Poster

Harnessing biomedical foundation models for genomic feature engineering to investigate patient drug response

Abstract

Foundational models (FMs) have revolutionised AI. Pre-trained on vast quantities of data, FMs could be of value for inference on small cohorts e.g., zero-shot learning, but applications to multi-omics are nascent. Here we define a series of inference tasks that demonstrate the benefit of public multi-omic FMs (e.g., MAMMAL) for small genomics cohorts, not just for predictions, but for feature engineering tasks.

Our inference tasks aim to understand inter-patient variation in drug response. We study surgically resected diseased tissues from inflammatory bowel disease (IBD) patients. From these tissues REPROCELL Europe Ltd derived multi-omic (genomic, transcriptomic) data, and pharmacological responses (reduction in inflammatory cytokine TNFα with/without test drugs) during preclinical drug efficacy testing.
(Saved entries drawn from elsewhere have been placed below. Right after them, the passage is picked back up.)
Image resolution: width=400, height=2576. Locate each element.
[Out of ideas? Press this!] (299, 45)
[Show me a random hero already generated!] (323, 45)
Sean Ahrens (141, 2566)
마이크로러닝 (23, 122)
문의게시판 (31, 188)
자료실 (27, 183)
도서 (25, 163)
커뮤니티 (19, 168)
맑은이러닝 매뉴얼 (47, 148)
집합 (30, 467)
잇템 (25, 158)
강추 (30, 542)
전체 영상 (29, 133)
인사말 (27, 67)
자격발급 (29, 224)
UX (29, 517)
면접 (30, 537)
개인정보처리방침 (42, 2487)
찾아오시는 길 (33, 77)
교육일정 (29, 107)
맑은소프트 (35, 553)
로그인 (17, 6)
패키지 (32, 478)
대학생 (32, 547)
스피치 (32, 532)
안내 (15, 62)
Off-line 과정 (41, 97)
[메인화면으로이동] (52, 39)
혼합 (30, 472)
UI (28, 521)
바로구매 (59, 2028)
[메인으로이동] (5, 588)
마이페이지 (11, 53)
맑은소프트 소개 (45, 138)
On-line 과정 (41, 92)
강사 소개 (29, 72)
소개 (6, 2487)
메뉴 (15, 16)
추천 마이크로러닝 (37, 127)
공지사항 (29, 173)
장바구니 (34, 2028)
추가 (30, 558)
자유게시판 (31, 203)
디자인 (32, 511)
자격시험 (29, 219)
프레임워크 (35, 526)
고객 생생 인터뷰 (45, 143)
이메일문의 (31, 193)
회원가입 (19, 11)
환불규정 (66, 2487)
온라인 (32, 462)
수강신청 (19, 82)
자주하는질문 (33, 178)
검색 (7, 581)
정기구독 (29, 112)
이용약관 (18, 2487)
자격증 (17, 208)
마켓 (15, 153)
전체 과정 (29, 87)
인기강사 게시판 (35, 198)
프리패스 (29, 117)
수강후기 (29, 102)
We showcase innovative and unique data driven workflows where FMs can provide discernible advantage for the inference of patient drug response from genomic data. For example, firstly, by calculating drug-target binding affinity (BA) for reference proteins enabling ranking and prioritisation of gene targets and associated SNPs for our drug of interest. Secondly, assessing the impact of patient SNPs on BA. In combination these approaches can guide biological discovery for target identification, derive new features for genes e.g., patient specific BAs, and guide feature selection for downstream prediction of drug response, even using classic Machine Learning. Downstream explainability distinguishes SNPs that are most influential for drug-target BA. We use our multi-threaded, FM-based, feature engineering approach to study inter-patient variation in drug response. We aim to expand contexts for FM use for non-experts.